For this exercise, please return exactly the line containing "Hide the Snowboarding.mp4 video track" and each line after it through the end of the records, with no pictures included.
Records to use: Begin
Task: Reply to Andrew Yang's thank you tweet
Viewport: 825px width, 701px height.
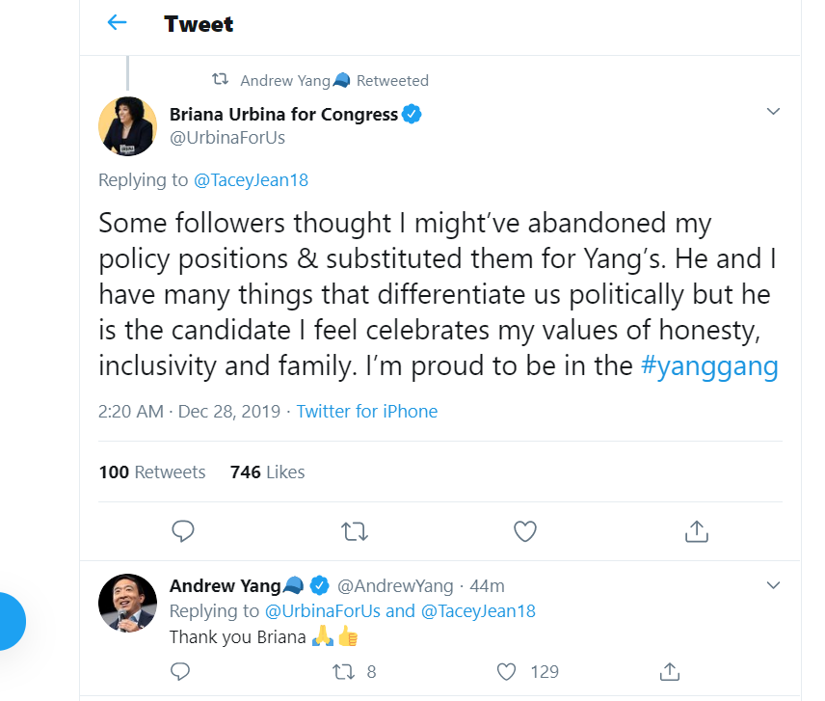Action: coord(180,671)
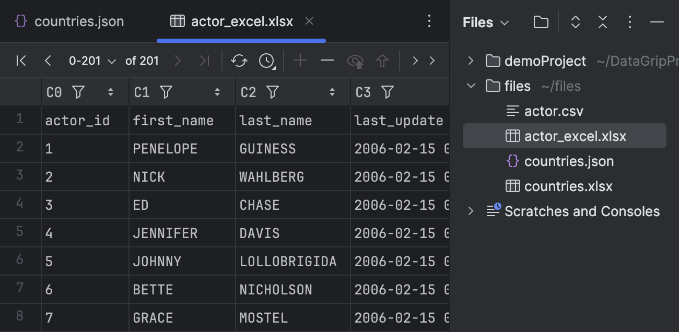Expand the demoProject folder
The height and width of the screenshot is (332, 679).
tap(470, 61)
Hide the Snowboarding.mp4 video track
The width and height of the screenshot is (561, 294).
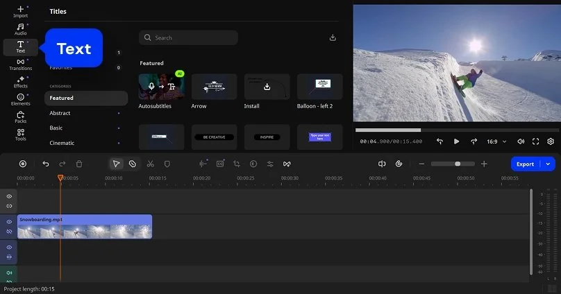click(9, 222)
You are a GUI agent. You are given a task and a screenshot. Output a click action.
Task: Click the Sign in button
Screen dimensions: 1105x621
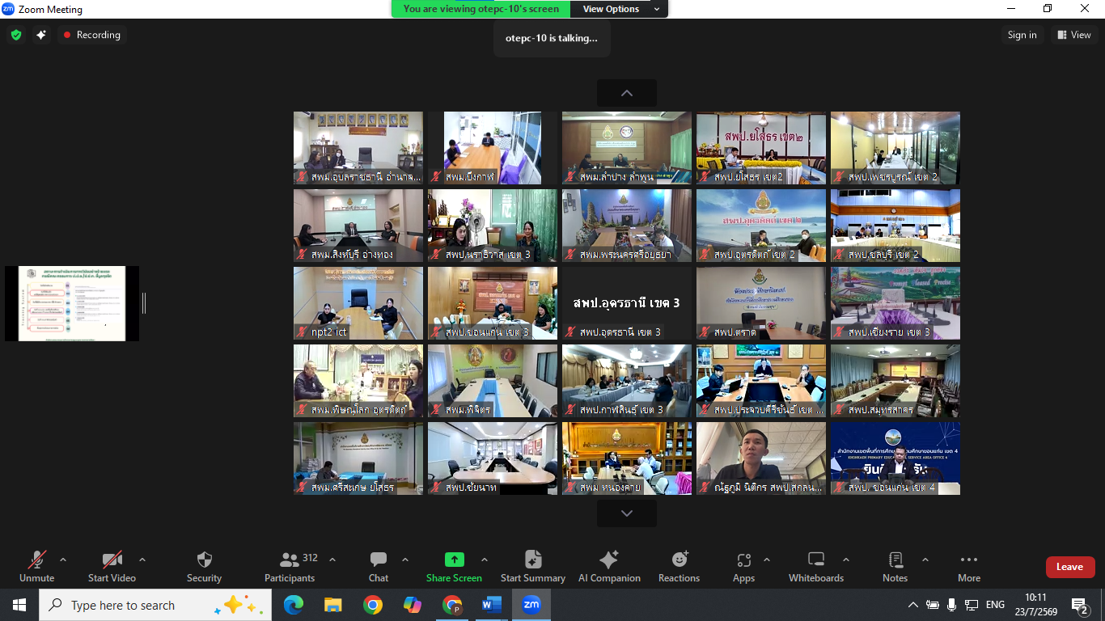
Records to use: End
■ Your solution:
Hide the Snowboarding.mp4 video track
The width and height of the screenshot is (561, 294).
click(9, 222)
You are a GUI agent. You are given a task and a screenshot. Output a click action.
Task: Click the Sign in button
Screen dimensions: 1105x621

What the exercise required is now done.